Coalson: I’d like to end by asking you what your longer-term outlook is for the United States and its role in the world? If we wait another four years, eight years, will it be possible to find a way to restore and improve damaged democratic institutions at home and international standing abroad?
Gedmin: I think it’s a real, serious fight like I’ve never seen in my professional lifetime. I think that the people coming at these institutions, and coming at US-funded media, are committing acts of vandalism. That’s why [the conservative pundit Steve] Bannon talks about blowtorches, and why Elon Musk talks about chainsaws. How to describe it? You could say “entrepreneurial demolition.” But it’s vandalism with a vision. And that vision, back to the first part of this conversation, is to steer America toward this blend of isolationism and aggressive unilateralism. I think they’re moving faster than many of us thought. It’s at home and abroad, a kind of Orbanism [after the populist Hungarian Prime Minister Viktor Orban] on steroids. So we have to fight to maintain all institutions. It isn’t clinging to the old status quo or resisting change or wanting to live in the past. None of that is true. Institutions have to be adapted. Companies need to be reformed.

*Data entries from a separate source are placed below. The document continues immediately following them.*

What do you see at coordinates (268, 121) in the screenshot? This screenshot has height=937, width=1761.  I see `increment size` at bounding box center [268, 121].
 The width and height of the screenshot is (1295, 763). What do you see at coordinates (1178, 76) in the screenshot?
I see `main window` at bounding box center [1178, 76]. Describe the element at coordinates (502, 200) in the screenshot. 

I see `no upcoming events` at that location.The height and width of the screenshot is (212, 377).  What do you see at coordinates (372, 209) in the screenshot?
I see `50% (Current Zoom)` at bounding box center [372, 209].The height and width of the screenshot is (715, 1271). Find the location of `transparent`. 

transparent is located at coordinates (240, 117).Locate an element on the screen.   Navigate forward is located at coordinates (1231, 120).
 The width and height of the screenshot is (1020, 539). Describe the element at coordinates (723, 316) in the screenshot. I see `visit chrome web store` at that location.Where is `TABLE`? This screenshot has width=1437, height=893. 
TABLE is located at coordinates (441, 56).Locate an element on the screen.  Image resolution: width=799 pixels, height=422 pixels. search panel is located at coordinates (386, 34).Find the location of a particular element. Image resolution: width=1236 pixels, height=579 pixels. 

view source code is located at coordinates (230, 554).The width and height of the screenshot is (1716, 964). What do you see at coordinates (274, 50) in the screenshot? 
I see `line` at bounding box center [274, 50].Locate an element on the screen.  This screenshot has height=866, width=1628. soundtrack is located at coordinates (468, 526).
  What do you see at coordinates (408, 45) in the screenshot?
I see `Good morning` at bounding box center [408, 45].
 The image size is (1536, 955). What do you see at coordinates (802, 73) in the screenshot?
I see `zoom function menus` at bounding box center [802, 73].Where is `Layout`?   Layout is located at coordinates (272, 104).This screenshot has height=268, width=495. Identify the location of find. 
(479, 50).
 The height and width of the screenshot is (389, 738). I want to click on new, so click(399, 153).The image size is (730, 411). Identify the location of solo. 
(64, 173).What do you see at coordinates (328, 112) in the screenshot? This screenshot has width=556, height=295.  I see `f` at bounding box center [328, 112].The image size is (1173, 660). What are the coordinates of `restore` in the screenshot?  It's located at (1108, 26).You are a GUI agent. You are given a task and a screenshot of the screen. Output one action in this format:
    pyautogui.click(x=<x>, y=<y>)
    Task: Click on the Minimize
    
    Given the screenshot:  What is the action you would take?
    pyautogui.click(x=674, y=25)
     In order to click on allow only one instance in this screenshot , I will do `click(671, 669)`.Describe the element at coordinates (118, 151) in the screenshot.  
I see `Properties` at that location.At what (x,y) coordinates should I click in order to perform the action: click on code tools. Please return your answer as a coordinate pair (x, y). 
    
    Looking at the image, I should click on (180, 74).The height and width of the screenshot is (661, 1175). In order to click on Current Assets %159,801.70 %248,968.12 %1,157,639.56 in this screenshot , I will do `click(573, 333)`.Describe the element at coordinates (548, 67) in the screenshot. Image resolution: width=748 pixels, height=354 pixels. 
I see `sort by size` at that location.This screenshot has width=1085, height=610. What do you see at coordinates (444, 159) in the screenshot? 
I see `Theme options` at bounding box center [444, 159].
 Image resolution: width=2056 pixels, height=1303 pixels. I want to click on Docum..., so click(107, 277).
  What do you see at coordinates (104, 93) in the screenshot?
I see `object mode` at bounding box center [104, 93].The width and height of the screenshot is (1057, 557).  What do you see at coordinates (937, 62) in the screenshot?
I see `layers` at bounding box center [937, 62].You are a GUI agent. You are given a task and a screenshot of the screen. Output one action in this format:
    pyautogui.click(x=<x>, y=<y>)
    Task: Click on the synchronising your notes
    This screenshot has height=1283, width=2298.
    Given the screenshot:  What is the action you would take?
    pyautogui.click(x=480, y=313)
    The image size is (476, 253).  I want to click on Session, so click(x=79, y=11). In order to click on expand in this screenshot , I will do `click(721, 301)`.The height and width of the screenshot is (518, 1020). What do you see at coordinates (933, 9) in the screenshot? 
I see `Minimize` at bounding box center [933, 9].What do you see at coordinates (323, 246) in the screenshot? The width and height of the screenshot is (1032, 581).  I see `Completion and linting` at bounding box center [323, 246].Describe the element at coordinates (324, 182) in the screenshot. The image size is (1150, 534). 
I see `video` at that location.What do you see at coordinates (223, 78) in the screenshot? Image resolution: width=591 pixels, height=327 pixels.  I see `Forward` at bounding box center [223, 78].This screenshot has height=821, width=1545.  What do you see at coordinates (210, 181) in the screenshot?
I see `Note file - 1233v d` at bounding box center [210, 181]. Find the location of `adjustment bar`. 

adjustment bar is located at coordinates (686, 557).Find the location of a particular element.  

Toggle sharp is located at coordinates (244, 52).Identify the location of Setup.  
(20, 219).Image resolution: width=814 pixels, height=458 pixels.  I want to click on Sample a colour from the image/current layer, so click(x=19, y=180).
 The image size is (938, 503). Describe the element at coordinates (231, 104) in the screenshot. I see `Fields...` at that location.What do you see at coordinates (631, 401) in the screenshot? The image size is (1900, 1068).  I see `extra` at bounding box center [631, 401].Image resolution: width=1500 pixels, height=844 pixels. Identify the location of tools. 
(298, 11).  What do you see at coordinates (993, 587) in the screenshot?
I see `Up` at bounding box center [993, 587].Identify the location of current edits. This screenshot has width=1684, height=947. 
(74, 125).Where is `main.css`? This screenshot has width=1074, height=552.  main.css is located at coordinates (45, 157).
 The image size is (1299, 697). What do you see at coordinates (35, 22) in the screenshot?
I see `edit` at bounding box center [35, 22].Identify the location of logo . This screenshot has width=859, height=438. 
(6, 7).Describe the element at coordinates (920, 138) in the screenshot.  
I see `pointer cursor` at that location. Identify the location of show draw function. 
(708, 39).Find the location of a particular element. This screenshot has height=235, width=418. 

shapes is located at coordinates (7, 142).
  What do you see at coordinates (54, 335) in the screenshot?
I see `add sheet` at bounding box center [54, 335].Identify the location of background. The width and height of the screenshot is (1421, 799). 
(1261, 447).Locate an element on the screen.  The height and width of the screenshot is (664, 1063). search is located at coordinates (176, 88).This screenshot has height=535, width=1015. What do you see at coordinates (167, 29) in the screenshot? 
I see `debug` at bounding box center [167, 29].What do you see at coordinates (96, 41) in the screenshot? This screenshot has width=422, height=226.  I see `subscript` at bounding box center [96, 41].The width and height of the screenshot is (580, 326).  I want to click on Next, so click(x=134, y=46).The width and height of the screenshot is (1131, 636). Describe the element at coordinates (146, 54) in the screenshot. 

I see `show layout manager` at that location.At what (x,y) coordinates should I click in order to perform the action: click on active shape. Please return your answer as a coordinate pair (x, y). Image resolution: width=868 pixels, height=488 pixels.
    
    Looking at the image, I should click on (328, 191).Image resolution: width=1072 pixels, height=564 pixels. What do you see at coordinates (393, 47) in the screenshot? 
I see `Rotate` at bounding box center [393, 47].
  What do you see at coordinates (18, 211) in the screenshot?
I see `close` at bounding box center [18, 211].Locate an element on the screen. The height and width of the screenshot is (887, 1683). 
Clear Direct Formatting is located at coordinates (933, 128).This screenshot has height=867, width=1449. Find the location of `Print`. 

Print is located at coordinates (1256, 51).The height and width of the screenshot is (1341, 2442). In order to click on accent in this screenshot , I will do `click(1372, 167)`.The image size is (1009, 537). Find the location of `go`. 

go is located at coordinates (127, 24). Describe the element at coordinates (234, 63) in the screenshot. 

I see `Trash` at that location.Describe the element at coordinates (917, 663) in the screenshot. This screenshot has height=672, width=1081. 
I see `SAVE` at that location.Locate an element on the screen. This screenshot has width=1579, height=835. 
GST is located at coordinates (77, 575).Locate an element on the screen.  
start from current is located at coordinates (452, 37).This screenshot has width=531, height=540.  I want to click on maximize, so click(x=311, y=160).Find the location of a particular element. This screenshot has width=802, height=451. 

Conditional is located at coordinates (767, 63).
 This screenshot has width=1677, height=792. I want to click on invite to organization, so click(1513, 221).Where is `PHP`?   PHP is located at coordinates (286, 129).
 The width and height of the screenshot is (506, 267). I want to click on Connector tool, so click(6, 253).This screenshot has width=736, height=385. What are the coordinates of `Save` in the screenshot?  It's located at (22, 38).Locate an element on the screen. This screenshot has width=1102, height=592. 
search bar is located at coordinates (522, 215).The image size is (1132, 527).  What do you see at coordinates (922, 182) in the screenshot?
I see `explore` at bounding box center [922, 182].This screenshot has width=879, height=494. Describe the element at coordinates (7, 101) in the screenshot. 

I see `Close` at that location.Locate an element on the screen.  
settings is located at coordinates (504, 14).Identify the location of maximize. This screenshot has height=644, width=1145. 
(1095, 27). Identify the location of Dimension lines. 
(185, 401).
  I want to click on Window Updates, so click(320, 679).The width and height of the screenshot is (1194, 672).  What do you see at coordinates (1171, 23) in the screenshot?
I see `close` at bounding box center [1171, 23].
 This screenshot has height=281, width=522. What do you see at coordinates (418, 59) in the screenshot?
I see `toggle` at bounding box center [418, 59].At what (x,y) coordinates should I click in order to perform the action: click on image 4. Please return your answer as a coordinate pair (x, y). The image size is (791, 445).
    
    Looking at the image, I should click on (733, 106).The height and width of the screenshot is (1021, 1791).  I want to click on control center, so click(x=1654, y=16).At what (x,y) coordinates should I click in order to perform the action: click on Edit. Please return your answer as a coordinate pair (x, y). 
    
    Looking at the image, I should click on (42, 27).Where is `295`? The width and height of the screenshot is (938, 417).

But this vandalism with a vision and this steering in a very unfortunate direction can be hard to repair. So, first, defend, reform and adapt where need be. Then I think we need a vision put forth broadly and in a bipartisan way, I would say, with support across the country, to restore America’s place and voice in the world.
As for the other side—as you know, caricature works in demagoguery. They want to say that we are clinging to the past, the status quo. We want America to be in all places at all times. Our vision is America as policemen, and we’re indiscriminate interventionists. Well, none of that is true. All of that is tremendous exaggeration for effect and devious manipulation to advance an alternative and competing worldview.
So fight now, reform, adapt and defend what is worthy and in need of defense. Articulate a vision going forward. We live in a two-party system, although I would welcome the end of the duopoly to give Americans more choice, I think. But nevertheless, if you’re a Democrat, we talked a lot about the Heritage Foundation and Project 2025. Now, dear Democrats, let’s go, or moderate Republicans, let’s go. Or American internationalists, let’s go. What is the vision? What is the blueprint for two and four and six years going forward? It can’t be simply retreat in defeat. There has to be defense and a vision going forward.
Jeffrey Gedmin currently leads Middle East Broadcasting Networks, Inc. (MBN). He is the co-founder and editor-in-chief of American Purpose, the magazine and media venture. Gedmin has written and edited several books on Germany and European security. He is a member of the Council on Foreign Relations and serves on several advisory boards, including the Institute for State Effectiveness, the Justice for Journalists Foundation, and the Tocqueville Conversations. He previously served as a trustee for the Institute for Current World Affairs.